**TASK TO CARRY OUT:**
Across the records, count every line that includes "Collapse" and give the number by itself.

**RECORDS FOR THIS EXERCISE:**
- Opening Delimiter -
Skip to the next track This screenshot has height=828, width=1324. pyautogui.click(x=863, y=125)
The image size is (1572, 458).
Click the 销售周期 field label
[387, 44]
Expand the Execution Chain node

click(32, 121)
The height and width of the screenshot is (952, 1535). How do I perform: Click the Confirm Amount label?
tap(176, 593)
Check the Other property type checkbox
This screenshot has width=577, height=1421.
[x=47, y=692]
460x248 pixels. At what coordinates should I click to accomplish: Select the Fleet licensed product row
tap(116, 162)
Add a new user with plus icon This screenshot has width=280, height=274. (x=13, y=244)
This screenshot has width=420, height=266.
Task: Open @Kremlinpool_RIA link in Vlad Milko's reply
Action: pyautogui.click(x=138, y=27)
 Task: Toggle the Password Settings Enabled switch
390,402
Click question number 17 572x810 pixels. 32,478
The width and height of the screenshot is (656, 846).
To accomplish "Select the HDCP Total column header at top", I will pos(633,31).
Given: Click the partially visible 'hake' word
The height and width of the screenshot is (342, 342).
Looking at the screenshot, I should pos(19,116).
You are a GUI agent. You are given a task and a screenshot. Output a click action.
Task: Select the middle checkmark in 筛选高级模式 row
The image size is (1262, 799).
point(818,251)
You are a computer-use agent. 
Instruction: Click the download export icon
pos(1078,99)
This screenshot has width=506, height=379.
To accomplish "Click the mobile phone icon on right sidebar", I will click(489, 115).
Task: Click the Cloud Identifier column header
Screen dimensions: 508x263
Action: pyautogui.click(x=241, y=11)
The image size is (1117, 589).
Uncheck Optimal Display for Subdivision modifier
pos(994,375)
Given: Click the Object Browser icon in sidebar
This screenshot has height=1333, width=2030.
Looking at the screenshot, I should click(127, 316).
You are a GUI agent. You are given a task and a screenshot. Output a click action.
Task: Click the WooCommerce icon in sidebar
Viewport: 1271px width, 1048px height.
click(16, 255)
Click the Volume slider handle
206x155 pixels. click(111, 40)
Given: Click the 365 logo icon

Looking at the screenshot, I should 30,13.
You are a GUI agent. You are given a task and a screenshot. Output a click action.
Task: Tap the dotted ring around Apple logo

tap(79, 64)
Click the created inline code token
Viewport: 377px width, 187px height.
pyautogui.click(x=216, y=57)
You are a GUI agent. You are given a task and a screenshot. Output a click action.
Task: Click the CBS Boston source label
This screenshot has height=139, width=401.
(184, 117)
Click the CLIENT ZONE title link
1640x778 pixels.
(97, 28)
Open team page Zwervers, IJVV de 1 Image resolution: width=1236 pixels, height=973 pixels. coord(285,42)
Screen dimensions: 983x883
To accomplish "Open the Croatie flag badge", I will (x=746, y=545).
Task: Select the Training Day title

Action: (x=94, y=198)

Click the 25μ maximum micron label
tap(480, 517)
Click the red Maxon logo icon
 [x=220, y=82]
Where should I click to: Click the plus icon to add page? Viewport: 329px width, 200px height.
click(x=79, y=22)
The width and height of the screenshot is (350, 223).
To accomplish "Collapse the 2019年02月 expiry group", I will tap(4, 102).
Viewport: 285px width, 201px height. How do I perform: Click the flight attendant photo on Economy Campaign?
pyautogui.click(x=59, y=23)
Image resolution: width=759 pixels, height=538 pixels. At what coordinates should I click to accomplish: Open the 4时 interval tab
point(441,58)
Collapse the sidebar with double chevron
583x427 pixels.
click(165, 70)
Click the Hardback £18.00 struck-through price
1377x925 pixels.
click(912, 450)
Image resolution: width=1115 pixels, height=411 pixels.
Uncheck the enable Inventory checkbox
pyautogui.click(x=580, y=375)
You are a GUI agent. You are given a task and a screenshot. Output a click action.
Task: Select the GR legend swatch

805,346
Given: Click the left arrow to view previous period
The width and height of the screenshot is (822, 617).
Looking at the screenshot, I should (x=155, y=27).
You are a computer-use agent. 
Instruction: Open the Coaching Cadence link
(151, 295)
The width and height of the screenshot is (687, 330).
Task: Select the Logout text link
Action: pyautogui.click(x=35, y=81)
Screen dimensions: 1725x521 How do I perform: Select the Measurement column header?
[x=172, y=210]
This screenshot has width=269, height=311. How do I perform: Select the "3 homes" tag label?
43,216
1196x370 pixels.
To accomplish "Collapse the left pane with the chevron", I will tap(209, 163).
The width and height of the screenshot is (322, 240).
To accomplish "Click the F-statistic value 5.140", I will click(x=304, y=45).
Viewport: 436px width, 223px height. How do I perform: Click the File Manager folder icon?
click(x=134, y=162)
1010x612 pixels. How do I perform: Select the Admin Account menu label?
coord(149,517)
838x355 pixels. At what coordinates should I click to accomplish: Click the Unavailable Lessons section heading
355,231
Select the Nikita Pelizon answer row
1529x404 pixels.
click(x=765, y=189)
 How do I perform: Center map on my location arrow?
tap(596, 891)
- Closing Delimiter -
**SOLVED EXERCISE:**
3